#### Dataset content

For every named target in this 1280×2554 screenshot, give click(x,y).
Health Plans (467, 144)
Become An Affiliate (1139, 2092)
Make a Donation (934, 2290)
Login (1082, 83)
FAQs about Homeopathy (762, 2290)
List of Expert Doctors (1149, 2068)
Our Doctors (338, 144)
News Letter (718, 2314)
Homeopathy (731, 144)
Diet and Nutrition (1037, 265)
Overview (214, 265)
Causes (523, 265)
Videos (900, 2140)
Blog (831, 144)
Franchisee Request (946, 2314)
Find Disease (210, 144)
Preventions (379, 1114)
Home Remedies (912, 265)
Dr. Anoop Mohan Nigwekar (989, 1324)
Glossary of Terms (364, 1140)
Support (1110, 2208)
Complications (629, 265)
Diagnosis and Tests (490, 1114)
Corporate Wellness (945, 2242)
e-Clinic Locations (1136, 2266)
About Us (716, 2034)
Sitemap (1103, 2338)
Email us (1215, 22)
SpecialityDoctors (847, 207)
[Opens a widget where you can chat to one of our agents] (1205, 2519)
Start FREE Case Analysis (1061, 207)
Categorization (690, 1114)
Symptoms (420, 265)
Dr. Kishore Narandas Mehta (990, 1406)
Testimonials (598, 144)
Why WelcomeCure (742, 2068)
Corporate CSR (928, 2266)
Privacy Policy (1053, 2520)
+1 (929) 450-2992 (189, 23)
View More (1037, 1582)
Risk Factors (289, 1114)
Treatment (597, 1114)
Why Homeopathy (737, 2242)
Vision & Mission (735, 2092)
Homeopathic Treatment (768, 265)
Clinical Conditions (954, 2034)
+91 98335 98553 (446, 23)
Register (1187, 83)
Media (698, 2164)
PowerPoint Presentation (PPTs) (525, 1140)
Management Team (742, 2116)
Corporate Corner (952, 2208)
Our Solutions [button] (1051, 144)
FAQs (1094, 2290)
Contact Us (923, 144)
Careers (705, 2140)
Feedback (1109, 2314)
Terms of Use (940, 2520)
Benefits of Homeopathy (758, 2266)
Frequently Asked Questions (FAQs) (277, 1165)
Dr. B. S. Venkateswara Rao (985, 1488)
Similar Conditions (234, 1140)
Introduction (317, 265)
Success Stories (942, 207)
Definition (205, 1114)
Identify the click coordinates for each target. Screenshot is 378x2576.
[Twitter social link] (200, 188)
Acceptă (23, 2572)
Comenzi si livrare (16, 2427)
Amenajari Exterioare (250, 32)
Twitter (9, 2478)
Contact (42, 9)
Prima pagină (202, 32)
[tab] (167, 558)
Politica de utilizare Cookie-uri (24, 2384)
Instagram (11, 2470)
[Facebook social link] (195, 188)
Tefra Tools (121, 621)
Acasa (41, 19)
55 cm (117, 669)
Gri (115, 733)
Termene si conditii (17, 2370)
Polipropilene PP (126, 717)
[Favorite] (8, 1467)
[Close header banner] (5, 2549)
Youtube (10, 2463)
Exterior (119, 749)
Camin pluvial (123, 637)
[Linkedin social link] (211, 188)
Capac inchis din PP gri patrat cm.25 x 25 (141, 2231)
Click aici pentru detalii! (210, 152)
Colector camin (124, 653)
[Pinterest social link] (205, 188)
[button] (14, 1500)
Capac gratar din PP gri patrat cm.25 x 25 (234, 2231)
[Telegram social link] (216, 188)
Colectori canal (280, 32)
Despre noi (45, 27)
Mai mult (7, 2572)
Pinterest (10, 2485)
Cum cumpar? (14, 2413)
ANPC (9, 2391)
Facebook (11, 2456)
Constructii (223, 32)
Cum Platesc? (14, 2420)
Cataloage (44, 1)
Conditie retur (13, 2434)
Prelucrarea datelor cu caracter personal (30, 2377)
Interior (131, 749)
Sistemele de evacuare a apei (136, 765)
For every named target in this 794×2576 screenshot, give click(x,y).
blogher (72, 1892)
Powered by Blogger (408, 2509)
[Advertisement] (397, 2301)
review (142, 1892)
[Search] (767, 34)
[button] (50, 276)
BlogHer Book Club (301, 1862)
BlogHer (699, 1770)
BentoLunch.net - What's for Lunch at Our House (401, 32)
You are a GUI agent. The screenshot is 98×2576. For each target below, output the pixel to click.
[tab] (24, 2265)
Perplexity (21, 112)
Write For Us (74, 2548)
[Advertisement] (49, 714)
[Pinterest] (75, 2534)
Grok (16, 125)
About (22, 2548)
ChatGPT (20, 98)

########

▶ **Problem description**: Once more, write out the records above, exactly as they stand.

▶ **Answer area**:
For every named target in this 1280×2554 screenshot, give click(x,y).
Health Plans (467, 144)
Become An Affiliate (1139, 2092)
Make a Donation (934, 2290)
Login (1082, 83)
FAQs about Homeopathy (762, 2290)
List of Expert Doctors (1149, 2068)
Our Doctors (338, 144)
News Letter (718, 2314)
Homeopathy (731, 144)
Diet and Nutrition (1037, 265)
Overview (214, 265)
Causes (523, 265)
Videos (900, 2140)
Blog (831, 144)
Franchisee Request (946, 2314)
Find Disease (210, 144)
Preventions (379, 1114)
Home Remedies (912, 265)
Dr. Anoop Mohan Nigwekar (989, 1324)
Glossary of Terms (364, 1140)
Support (1110, 2208)
Complications (629, 265)
Diagnosis and Tests (490, 1114)
Corporate Wellness (945, 2242)
e-Clinic Locations (1136, 2266)
About Us (716, 2034)
Sitemap (1103, 2338)
Email us (1215, 22)
SpecialityDoctors (847, 207)
[Opens a widget where you can chat to one of our agents] (1205, 2519)
Start FREE Case Analysis (1061, 207)
Categorization (690, 1114)
Symptoms (420, 265)
Dr. Kishore Narandas Mehta (990, 1406)
Testimonials (598, 144)
Why WelcomeCure (742, 2068)
Corporate CSR (928, 2266)
Privacy Policy (1053, 2520)
+1 (929) 450-2992 (189, 23)
View More (1037, 1582)
Risk Factors (289, 1114)
Treatment (597, 1114)
Why Homeopathy (737, 2242)
Vision & Mission (735, 2092)
Homeopathic Treatment (768, 265)
Clinical Conditions (954, 2034)
+91 98335 98553 (446, 23)
Register (1187, 83)
Media (698, 2164)
PowerPoint Presentation (PPTs) (525, 1140)
Management Team (742, 2116)
Corporate Corner (952, 2208)
Our Solutions [button] (1051, 144)
FAQs (1094, 2290)
Contact Us (923, 144)
Careers (705, 2140)
Feedback (1109, 2314)
Terms of Use (940, 2520)
Benefits of Homeopathy (758, 2266)
Frequently Asked Questions (FAQs) (277, 1165)
Dr. B. S. Venkateswara Rao (985, 1488)
Similar Conditions (234, 1140)
Introduction (317, 265)
Success Stories (942, 207)
Definition (205, 1114)
Identify the click coordinates for each target. Screenshot is 378x2576.
[Twitter social link] (200, 188)
Acceptă (23, 2572)
Comenzi si livrare (16, 2427)
Amenajari Exterioare (250, 32)
Twitter (9, 2478)
Contact (42, 9)
Prima pagină (202, 32)
[tab] (167, 558)
Politica de utilizare Cookie-uri (24, 2384)
Instagram (11, 2470)
[Facebook social link] (195, 188)
Tefra Tools (121, 621)
Acasa (41, 19)
55 cm (117, 669)
Gri (115, 733)
Termene si conditii (17, 2370)
Polipropilene PP (126, 717)
[Favorite] (8, 1467)
[Close header banner] (5, 2549)
Youtube (10, 2463)
Exterior (119, 749)
Camin pluvial (123, 637)
[Linkedin social link] (211, 188)
Capac inchis din PP gri patrat cm.25 x 25 (141, 2231)
Click aici pentru detalii! (210, 152)
Colector camin (124, 653)
[Pinterest social link] (205, 188)
[button] (14, 1500)
Capac gratar din PP gri patrat cm.25 x 25 (234, 2231)
[Telegram social link] (216, 188)
Colectori canal (280, 32)
Despre noi (45, 27)
Mai mult (7, 2572)
Pinterest (10, 2485)
Cum cumpar? (14, 2413)
ANPC (9, 2391)
Facebook (11, 2456)
Constructii (223, 32)
Cum Platesc? (14, 2420)
Cataloage (44, 1)
Conditie retur (13, 2434)
Prelucrarea datelor cu caracter personal (30, 2377)
Interior (131, 749)
Sistemele de evacuare a apei (136, 765)
For every named target in this 794×2576 screenshot, give click(x,y).
blogher (72, 1892)
Powered by Blogger (408, 2509)
[Advertisement] (397, 2301)
review (142, 1892)
[Search] (767, 34)
[button] (50, 276)
BlogHer Book Club (301, 1862)
BlogHer (699, 1770)
BentoLunch.net - What's for Lunch at Our House (401, 32)
You are a GUI agent. The screenshot is 98×2576. For each target below, output the pixel to click.
[tab] (24, 2265)
Perplexity (21, 112)
Write For Us (74, 2548)
[Advertisement] (49, 714)
[Pinterest] (75, 2534)
Grok (16, 125)
About (22, 2548)
ChatGPT (20, 98)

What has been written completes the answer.